[[ Provided data, beginning ]]
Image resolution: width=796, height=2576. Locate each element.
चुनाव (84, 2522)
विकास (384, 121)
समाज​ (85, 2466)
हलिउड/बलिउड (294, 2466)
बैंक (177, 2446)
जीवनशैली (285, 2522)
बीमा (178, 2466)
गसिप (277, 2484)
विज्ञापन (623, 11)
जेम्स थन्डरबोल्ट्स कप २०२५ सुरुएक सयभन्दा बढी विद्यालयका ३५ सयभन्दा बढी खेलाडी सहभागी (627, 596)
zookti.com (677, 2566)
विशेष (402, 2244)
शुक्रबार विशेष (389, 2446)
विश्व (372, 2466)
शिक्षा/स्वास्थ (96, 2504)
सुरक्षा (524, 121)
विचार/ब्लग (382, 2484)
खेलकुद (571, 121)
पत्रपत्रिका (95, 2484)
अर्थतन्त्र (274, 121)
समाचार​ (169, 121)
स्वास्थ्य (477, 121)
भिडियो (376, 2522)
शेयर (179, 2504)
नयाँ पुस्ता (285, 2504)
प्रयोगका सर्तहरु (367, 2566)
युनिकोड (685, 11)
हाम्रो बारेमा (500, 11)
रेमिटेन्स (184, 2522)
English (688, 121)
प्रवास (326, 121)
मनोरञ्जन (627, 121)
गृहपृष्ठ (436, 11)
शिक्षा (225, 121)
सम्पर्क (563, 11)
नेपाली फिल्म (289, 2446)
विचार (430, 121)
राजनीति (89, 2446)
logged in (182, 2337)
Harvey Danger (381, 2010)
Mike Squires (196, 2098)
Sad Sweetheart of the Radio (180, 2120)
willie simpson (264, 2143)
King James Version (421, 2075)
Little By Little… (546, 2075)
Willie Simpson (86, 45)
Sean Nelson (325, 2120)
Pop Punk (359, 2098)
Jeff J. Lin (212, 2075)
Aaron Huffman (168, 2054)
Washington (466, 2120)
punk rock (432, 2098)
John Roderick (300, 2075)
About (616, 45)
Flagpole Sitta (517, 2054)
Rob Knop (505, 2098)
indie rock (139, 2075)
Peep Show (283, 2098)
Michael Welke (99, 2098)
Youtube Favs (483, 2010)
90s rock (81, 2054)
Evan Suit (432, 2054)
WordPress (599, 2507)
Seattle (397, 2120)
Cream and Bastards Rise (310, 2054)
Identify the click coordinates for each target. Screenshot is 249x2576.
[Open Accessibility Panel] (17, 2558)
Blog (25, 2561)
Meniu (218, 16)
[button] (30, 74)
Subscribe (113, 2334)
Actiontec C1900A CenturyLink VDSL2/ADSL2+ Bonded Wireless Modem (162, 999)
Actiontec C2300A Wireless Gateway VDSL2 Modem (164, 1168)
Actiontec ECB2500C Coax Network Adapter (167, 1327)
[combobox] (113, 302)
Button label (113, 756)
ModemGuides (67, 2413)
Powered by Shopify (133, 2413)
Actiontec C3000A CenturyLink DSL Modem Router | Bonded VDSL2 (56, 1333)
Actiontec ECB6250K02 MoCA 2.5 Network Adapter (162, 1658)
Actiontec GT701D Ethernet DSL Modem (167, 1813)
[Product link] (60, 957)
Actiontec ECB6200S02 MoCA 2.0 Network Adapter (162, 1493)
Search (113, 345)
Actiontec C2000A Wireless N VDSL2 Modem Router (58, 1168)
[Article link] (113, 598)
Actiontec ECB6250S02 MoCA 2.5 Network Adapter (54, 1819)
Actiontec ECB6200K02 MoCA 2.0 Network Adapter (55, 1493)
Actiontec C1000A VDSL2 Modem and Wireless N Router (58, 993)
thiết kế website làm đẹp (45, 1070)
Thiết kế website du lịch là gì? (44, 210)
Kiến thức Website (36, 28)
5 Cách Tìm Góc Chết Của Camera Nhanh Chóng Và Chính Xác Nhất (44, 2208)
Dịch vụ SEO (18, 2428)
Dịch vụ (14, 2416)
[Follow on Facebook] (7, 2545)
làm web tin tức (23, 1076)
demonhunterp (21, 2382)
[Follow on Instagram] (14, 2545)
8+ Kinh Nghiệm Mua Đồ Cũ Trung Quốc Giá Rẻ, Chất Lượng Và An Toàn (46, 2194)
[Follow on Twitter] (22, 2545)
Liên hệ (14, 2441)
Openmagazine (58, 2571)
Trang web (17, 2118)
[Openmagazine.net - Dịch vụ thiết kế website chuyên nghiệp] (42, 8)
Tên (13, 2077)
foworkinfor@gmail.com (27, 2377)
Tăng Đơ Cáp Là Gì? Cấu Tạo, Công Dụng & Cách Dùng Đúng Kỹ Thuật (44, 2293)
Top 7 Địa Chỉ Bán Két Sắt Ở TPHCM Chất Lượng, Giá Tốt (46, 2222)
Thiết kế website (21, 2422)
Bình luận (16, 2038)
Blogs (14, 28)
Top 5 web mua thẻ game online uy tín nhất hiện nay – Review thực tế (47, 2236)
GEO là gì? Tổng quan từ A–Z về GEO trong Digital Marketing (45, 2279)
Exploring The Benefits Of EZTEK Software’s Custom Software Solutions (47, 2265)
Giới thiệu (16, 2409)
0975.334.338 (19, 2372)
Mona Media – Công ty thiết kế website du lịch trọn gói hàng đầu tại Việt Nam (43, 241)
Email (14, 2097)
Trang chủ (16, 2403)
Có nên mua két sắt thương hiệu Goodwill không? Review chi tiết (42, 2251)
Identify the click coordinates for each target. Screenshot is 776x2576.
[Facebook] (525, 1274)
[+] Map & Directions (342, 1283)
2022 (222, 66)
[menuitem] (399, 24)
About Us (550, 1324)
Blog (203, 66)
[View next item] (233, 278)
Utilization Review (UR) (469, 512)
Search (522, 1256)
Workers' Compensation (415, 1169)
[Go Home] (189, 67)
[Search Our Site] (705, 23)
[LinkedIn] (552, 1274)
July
[[ Provided data, end ]]
● **Description of the task**
All lines above that contain "Chất" are required in the answer.

● **Written solution**
8+ Kinh Nghiệm Mua Đồ Cũ Trung Quốc Giá Rẻ, Chất Lượng Và An Toàn (46, 2194)
Top 7 Địa Chỉ Bán Két Sắt Ở TPHCM Chất Lượng, Giá Tốt (46, 2222)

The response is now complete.